On distingue aussi trois hormones végétales et une toxine qui régulent la transpiration :

les auxines et cytokinines : elles stimulent l’ouverture des stomates par acidification des cellules (stimulation des pompes à protons et synthèse de l’ion malate Mal-) ;

l’acide abscissique ou hormone de détresse : en réponse à un stress, sa hausse de concentration provoque la fermeture des stomates ;

la fusicocine : cette toxine stimule en continu les pompes à protons ; les stomates restent ouverts et la plante meurt.

La plante réagit aussi à la lumière : le rayonnement bleu stimule les pompes à protons et active deux enzymes (malate déshydrogénase et PEP carboxylase). La pression osmotique des cellules de garde augmente et le stomate s’ouvre.

Dans tous les cas, la plante conserve un équilibre hydrique permanent, grâce à :

des phénomènes physiologiques à court terme : la fermeture des stomates stoppe la perte d’eau et bloque la photosynthèse ;

l’adaptation morphologique à long terme de la plante à son milieu : densité et position des stomates, subérification des tissus épidermiques, minéralisation des surfaces foliaires (exemple du cactus), hausse de la surface racinaire pour explorer plus de sol.

La végétation méditerranéenne est bien adaptée aux sécheresses extrêmes du climat, notamment grâce à des ajustements de la surface foliaire autour d’un état d’équilibre. Le stress hydrique des végétaux est lié aux humidités relatives du sol et de l’air ; on parle respectivement de stress osmotique et de stress évaporatoire. On mesure le stress d’une plante par sa teneur en eau (diminution lors d’un stress) et surtout par la modification de ses échanges gazeux. Corollairement, les organes d’échanges (feuilles) tendent à s’échauffer car le refroidissement par transpiration est insuffisant. Les flux de chaleur et les températures de surface mesurées sont étroitement liés au niveau de stress de la plante (Larcher 1995, Faria et al. 1998). En outre, des mesures indirectes in situ (teneur en eau) et à distance (spectre électromagnétique) permettent d’estimer ce stress hydrique.

3.2.4.

INDICES DE STRESS HYDRIQUE

Hoff et Rambal (1999) ont travaillé sur les écosystèmes forestiers méditerranéens et leurs comportements face aux changements climatiques et notamment aux changements de régime pluviométrique. L’utilisation de modèles, qui simulent à la fois les composantes du bilan hydrique et l’état hydrique des végétaux, permet de quantifier le comportement de l’écosystème face à la sécheresse. Selon eux, les écosystèmes peuvent réagir différemment à l’allongement de la période de stress hydrique. Les pins par exemple réduisent très tôt leurs besoins en eau en bloquant leurs activités physiologiques alors que les chênes maintiennent des activités physiologiques jusqu’à des niveaux de sécheresse extrêmes. Toutefois, cette longue période de stress peut rendre les écosystèmes plus sensibles aux perturbations comme les incendies.

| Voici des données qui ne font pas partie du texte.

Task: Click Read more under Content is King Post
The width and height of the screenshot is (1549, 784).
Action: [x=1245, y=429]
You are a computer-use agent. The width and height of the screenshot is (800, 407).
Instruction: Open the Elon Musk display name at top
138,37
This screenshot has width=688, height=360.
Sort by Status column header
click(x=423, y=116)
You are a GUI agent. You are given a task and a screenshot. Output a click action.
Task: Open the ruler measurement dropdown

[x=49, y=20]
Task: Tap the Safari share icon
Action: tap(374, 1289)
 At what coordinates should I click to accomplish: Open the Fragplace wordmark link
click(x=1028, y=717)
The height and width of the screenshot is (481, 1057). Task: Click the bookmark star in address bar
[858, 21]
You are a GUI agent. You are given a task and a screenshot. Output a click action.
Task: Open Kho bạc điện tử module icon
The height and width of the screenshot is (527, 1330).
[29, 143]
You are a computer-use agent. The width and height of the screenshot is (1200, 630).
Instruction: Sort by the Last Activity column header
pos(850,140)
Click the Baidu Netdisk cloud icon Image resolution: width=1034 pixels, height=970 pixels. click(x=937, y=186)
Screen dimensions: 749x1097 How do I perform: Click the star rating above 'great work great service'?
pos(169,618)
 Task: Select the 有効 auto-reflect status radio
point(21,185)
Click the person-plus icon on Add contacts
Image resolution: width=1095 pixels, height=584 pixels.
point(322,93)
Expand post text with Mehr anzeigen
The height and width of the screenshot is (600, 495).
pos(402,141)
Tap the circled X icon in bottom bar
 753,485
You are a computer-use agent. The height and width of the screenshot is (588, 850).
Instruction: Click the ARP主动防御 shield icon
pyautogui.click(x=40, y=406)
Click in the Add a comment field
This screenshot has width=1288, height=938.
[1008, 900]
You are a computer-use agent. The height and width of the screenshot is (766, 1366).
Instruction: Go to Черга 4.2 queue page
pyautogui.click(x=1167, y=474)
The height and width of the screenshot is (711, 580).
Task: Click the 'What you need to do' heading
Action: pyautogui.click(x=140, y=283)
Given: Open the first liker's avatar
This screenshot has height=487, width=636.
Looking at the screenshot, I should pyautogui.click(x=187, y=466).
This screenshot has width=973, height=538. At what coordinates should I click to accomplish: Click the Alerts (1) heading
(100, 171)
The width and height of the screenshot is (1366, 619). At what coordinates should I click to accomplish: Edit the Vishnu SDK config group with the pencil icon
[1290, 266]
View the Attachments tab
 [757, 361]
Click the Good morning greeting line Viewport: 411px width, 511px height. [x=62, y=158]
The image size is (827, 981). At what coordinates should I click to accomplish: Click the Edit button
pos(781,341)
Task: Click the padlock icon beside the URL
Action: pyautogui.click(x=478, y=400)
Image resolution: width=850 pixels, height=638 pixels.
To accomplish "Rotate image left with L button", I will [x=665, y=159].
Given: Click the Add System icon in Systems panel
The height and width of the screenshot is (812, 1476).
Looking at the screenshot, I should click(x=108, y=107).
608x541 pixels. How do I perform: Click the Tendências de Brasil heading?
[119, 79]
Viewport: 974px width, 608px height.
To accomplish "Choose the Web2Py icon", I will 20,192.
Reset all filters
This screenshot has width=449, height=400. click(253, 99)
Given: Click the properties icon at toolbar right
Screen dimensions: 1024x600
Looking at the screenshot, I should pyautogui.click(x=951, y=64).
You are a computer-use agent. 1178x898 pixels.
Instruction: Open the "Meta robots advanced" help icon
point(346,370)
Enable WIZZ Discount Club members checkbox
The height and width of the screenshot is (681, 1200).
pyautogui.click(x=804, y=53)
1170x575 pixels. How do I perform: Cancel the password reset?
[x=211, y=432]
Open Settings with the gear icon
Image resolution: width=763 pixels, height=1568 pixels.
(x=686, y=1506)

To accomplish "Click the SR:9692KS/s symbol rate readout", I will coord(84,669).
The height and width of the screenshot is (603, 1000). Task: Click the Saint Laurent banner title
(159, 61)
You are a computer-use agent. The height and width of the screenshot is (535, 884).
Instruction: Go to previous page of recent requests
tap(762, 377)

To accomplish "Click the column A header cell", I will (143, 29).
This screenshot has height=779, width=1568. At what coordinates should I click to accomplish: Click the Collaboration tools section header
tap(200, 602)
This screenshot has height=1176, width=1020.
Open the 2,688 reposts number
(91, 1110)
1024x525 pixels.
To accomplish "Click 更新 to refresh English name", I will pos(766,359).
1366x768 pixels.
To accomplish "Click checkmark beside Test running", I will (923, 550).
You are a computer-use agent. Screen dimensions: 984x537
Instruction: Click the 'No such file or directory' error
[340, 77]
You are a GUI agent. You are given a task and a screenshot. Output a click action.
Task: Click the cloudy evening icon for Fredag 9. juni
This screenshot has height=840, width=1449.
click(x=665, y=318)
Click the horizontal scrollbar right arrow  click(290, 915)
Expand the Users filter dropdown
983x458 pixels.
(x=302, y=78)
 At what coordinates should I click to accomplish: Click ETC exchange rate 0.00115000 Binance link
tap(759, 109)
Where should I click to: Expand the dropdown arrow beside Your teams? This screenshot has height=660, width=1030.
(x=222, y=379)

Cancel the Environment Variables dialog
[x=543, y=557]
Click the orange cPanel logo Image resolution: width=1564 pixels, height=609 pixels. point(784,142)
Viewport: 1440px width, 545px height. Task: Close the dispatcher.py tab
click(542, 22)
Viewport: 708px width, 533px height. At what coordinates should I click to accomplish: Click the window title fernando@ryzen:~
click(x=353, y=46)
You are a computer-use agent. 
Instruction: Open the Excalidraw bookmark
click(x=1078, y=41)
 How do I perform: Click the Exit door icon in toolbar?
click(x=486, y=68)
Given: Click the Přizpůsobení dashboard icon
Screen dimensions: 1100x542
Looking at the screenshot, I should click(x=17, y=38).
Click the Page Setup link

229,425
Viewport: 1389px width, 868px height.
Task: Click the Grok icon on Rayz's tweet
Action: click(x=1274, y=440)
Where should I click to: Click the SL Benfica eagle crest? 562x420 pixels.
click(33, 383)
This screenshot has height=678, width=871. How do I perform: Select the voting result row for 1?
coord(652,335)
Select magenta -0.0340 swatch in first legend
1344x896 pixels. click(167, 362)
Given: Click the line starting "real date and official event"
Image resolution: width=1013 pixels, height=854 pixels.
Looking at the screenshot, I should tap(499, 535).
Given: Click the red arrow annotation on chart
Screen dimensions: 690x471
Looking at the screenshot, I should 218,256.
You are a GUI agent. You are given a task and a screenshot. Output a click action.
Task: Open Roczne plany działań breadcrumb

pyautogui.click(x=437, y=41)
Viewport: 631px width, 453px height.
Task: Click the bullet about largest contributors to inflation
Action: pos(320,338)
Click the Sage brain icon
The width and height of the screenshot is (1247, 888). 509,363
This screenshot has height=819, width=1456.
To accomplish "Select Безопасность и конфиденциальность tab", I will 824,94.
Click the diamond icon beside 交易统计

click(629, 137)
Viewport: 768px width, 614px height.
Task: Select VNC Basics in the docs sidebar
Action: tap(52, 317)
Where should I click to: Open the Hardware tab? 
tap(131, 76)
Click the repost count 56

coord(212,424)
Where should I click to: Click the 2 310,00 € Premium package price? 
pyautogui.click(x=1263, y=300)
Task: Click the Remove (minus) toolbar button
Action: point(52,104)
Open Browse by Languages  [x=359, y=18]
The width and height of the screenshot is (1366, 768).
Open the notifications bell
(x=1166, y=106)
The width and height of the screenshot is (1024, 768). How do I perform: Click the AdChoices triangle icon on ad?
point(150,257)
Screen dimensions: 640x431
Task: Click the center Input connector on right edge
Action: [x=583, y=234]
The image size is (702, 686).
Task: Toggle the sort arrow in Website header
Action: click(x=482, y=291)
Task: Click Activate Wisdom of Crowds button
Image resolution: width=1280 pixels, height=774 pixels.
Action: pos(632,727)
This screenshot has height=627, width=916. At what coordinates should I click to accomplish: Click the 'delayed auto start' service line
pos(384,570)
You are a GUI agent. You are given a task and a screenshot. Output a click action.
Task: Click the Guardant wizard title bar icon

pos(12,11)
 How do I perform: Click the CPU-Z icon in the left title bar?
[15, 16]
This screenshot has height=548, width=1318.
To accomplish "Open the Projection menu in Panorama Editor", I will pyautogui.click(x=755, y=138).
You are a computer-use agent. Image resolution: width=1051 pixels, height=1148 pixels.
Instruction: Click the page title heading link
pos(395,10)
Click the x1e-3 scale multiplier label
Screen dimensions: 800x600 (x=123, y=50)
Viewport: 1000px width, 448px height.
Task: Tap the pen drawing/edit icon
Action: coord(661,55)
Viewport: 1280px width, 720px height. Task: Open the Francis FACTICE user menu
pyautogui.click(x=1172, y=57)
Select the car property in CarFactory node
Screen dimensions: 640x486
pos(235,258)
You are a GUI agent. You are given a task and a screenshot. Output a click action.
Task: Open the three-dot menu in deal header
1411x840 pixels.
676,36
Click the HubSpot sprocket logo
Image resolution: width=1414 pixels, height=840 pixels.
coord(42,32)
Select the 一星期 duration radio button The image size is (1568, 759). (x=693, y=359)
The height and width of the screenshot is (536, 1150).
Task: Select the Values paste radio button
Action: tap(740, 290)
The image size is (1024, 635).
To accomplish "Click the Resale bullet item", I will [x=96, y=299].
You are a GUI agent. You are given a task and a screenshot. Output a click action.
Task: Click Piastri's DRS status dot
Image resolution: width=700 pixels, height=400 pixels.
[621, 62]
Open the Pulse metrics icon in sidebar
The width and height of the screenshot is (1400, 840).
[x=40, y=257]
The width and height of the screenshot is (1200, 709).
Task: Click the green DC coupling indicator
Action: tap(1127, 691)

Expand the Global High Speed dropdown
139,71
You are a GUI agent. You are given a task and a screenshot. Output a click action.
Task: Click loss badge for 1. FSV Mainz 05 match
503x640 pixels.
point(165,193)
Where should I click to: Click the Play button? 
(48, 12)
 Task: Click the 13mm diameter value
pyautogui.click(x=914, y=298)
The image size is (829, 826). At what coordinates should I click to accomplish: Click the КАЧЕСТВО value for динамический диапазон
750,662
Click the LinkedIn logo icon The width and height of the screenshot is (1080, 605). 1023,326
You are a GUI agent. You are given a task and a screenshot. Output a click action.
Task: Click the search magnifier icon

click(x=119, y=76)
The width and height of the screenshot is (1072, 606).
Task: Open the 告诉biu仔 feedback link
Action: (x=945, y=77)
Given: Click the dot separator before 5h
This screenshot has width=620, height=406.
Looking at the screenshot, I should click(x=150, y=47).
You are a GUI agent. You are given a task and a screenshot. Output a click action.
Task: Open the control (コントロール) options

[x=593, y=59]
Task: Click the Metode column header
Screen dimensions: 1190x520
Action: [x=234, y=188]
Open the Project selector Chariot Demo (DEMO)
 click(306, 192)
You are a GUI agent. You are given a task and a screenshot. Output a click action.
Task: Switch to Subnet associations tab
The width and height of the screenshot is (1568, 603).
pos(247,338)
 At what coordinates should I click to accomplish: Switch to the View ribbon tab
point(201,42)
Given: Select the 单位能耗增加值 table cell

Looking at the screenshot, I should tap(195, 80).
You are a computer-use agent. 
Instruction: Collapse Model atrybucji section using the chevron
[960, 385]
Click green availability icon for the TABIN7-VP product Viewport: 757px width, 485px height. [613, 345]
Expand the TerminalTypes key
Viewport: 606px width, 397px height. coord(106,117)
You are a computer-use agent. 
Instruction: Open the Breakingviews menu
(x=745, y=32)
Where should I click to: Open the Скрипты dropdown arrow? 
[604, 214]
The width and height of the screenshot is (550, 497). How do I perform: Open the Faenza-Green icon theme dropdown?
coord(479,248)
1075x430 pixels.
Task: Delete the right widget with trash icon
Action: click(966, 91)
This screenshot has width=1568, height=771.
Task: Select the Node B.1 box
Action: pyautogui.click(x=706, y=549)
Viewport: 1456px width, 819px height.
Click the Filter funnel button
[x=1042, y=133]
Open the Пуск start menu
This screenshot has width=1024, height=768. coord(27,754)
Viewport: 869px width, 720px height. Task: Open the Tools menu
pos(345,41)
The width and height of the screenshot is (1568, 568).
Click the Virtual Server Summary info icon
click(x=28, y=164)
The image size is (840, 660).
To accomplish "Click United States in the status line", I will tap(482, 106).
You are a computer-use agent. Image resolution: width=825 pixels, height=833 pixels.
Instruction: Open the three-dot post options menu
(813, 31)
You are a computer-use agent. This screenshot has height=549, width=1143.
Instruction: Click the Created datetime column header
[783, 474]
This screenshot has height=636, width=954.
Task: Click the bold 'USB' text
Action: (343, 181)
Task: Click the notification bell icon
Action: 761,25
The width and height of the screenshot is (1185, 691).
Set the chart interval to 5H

De nombreux indices de sécheresse, d’aridité ou de stress ont été développés, tels que le CMI Crop Moisture Index (Palmer, 1968), le CWSI Crop Water Stress Index (Jackson, 1981), le WDI Water Deficit Index (Moran et al., 1994), le WSI Water Stress Index (Vidal et al., 1994)… Ils prennent en compte pour la plupart des paramètres intrinsèques au végétal (teneur en eau, évapotranspiration réelle…) et des paramètres du milieu extérieur (humidité de l’air, température, évapotranspiration potentielle, précipitations…).

La principale limite de ces indices réside dans la nécessité de connaître les conditions météorologiques du milieu et/ou la physiologie des plantes pour les calculer.

D’autres méthodes sont indirectes pour déceler à distance le niveau de stress des végétaux. C’est le cas de la télédétection qui permet d’observer et d’analyser le spectre électromagnétique réfléchi ou émis par le couvert, et donc de cartographier le comportement de la végétation vis-à-vis du rayonnement.